Solved – Plotting raw data, but running statistics on log-transformed data

lognormal distributionmeanmedian

My data is non-normal, I want to show my raw data, in a scientific journal, by median +/- mad, to show the true nature of the data.

However, if log-transformed, the data is normal. Can I then indicate significance based on calculation on log-transformed data? Which results in median+/-mad presented along with results from parametric tests.

Best Answer

My rule of thumb is that if you do a statistical test on a transformation of the data that you will plot, then you should plot that transformation of the data.

Ideally the transformation should be motivated by the data type; for example, suppose you are looking cell counts in a Petri dish. Since these grow exponentially (at least until they hit the limit allowed by the dish), a log transformation is well justified, both scientifically and in terms of making the data look more normal.
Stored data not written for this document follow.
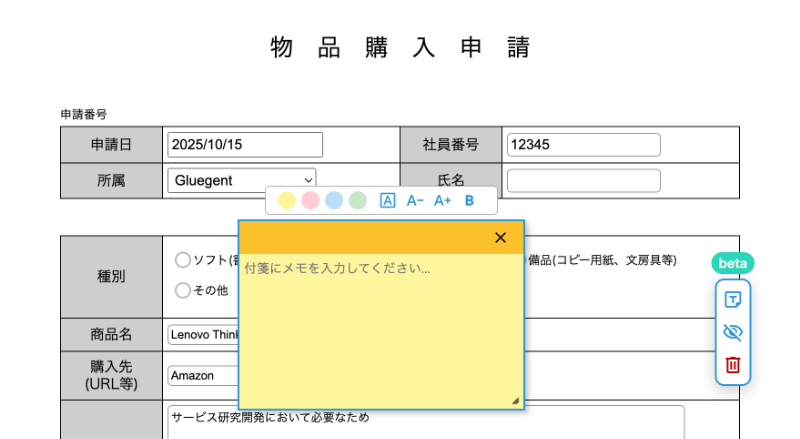Click the add sticky note icon
This screenshot has height=439, width=800.
(x=732, y=300)
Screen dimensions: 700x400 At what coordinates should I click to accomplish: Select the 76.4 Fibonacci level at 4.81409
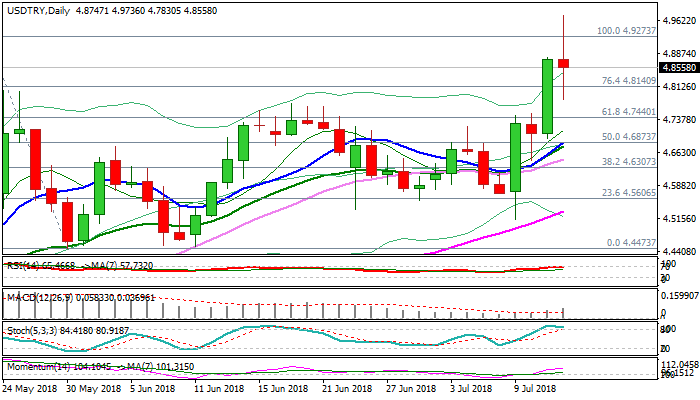click(x=628, y=81)

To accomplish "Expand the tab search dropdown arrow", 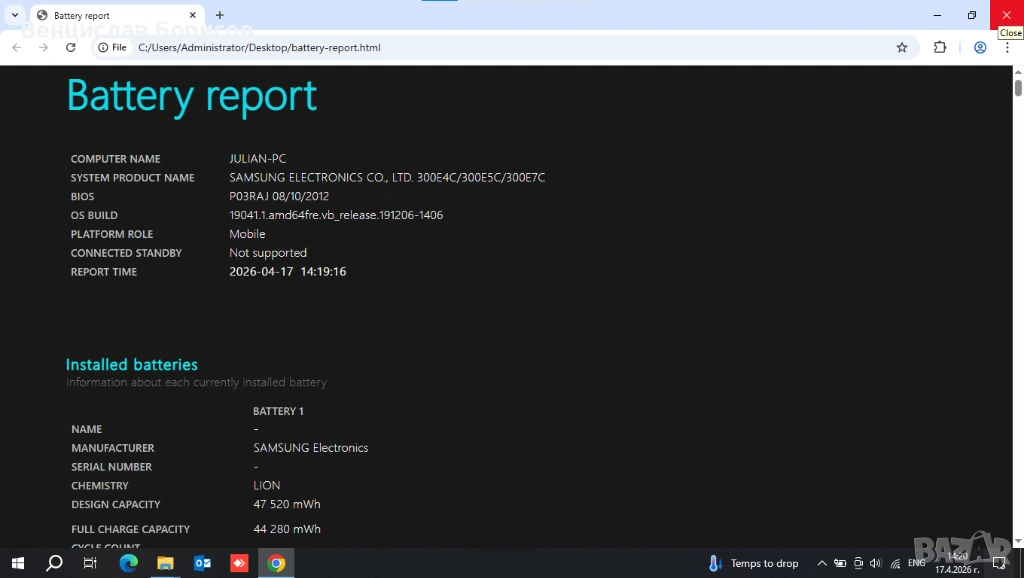I will pos(15,15).
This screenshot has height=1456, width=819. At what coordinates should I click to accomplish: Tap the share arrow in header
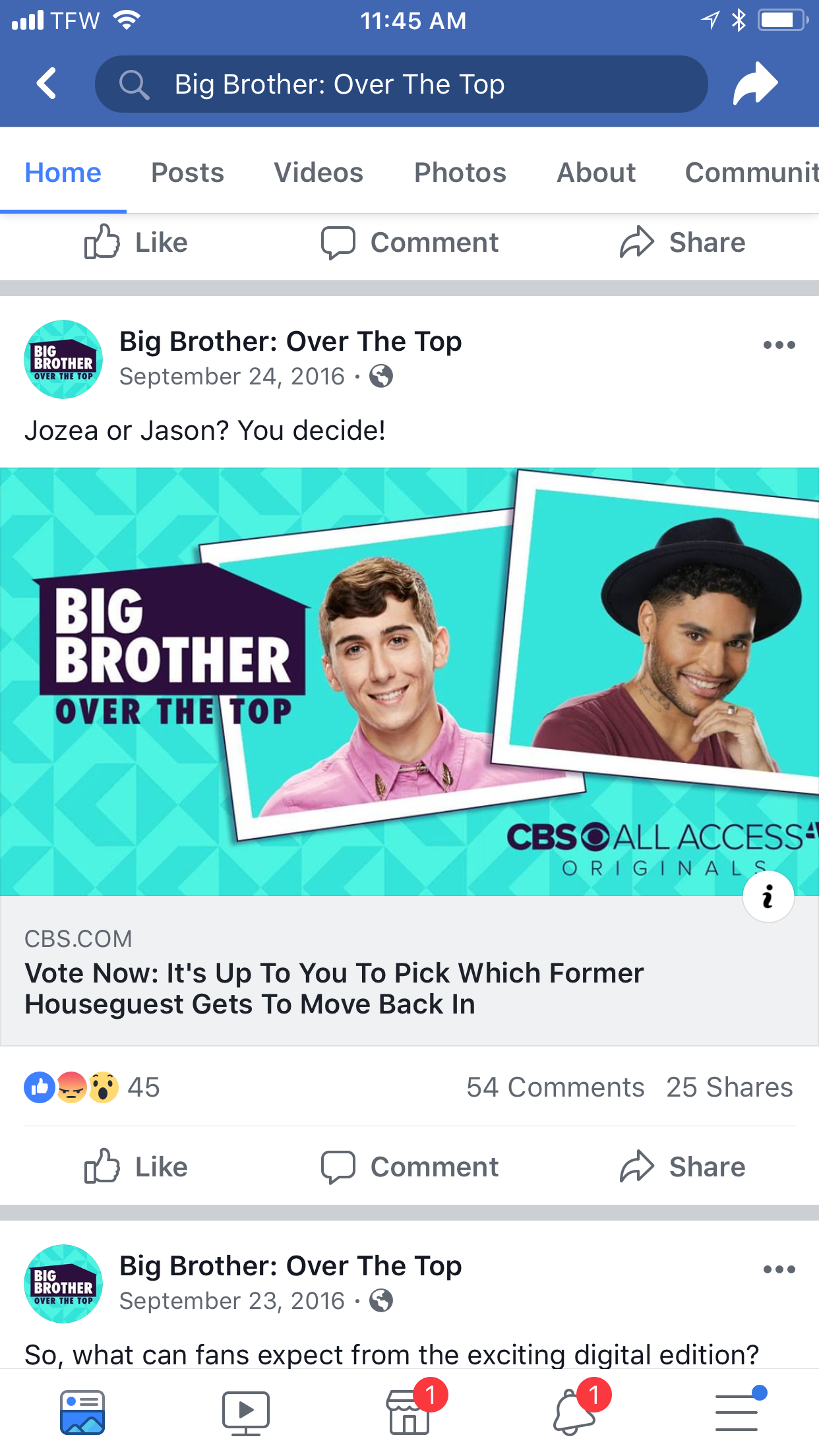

In this case, the log transformed data better answers the scientific question of interest and eases the statistical methodology, so it's clearly the form of the data the reader should be interested in.

In the real world, sometimes log transformations are used almost entirely because doing so simplifies the analysis (e.g. taming outliers, etc). In this case, I would still plot the transformed data: this is the form of the data for which you are answering questions about (i.e. "are the means of the log-transformed data different?") and as such, the reader should be most interested in this form of the data.